I am well aware that because of my address I technicaly live in Northeast portland. but seriously, when the dividing line is literally 30 feet away and most people conjure 30something and alberta when thinking of NE, it seems easier to say i live in North.

also, my local coffee shop, grocery store, LBS, and bar are all in North, so I'm not really stressing about the technicality of having an address in the 10s of NE.

regarding nopo: that just sounds stupid. I just recently moved to portland from seattle [which is by no means a big city] and when I see that kind of faux-nyc posturing it seems really silly for a town of this size. i certainly don't say that and I havent heard anyone I know say it.

also, on employment: it is not difficult to find a job in portland. it just won't be an awesome job and it won't be given to you on a plate. I hear many people talk about the employment situation in this town and they are for the most part being total babies.
you have to write a resume, put on a button up shirt and cover your tattoos and hit the streets and talk to managers. I found a job in less than a week and my roommate who just moved here from seattle last month found one in four days.
neither of our jobs are rad, but both pay the bills.
regarding courier jobs: I know a quite a number of messengers in this town and whomever said they are family hit the nail on the head. that said, they are a welcoming bunch [hell i hang out with them] and it probably wouldnt be too incredibly difficultto ingratiate yourself. but don't hold your breath for a job.

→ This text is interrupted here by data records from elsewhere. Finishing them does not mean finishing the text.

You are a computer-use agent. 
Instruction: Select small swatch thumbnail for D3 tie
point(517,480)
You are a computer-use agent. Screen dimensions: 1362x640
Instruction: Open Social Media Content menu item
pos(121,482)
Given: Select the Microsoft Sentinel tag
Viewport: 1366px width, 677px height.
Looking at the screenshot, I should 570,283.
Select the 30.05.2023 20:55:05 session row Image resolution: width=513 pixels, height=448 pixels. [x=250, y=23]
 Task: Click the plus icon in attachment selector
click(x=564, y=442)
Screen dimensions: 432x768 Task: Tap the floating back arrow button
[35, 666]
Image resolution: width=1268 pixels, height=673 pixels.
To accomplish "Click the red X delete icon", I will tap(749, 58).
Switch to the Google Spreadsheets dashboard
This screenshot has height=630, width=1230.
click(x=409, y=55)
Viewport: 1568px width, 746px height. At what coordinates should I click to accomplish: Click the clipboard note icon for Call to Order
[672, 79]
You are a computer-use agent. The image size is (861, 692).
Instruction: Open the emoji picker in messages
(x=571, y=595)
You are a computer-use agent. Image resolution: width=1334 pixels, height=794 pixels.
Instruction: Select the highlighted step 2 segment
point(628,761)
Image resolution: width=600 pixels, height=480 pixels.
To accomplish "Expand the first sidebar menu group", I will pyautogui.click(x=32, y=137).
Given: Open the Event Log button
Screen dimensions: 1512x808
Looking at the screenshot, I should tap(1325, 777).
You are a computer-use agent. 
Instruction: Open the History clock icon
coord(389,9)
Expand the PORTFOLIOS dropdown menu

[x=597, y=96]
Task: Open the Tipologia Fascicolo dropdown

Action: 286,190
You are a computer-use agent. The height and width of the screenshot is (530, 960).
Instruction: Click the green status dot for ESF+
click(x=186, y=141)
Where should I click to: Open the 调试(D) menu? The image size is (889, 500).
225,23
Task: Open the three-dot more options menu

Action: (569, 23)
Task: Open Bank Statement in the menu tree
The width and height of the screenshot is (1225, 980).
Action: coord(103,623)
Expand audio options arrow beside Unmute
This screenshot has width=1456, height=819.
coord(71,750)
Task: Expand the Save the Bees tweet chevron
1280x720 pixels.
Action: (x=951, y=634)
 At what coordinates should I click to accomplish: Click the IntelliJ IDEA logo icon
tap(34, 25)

although I hear baja fresh hires for bike delivery. har har.

good luck.

ZachS
04-06-06, 08:59 PM
Next question:
Before the "Great Renumbering of 1931", what was the name of SE 33rd Place?



It took a while, but Greenwood Ave. or possibly E. Greenwood Ave.

Dogbait
04-06-06, 09:20 PM
It took a while, but Greenwood Ave. or possibly E. Greenwood Ave.

Amazing!
What did you do..... go out there and look at the sidewalk? That's where I found it.

Dogbait

ZachS
04-06-06, 09:25 PM
Amazing!
What did you do..... go out there and look at the sidewalk? That's where I found it.

Dogbait

Naah, a lot of work with google... I live in South Carolina right now. Found out what the basic renumbering system was within a couple of minutes, but of course since it's 33rd PL, it doesn't follow any specific rule - but all numbered SE Avenues used to be E. Streets - ex. SE 39th Ave. was E. 39th St. (and NE 39th Ave. was E. 39th St. N.)... anyway, I just happened upon this site while I was looking for old maps of portland - they have a number of unhelpful (but interesting) old maps, and this page: http://www.rootsweb.com/~ormultno/land/streets.htm

So yeah. There you go.

Am I going to have to ride all the way out to St. Helens to get my tires filled?

Dogbait
04-06-06, 09:44 PM
.........
So yeah. There you go.

Am I going to have to ride all the way out to St. Helens to get my tires filled?

That's a good resource. Thanks for the link. I used to live on SE 33rd Av. near Division. In that neighborhood, the old (pre 1931) sidewalks had the street names cast into the corners. I used to cross 33rd place almost every afternoon on the way to the beer store at 34th and Clinton. That's how I remembered it.

Since you are in South Carolina, just go over to my sister's place in Murrels Inlet to get your tires filled. She won't know what you are talking about but she always enjoys a good joke in between hurricanes.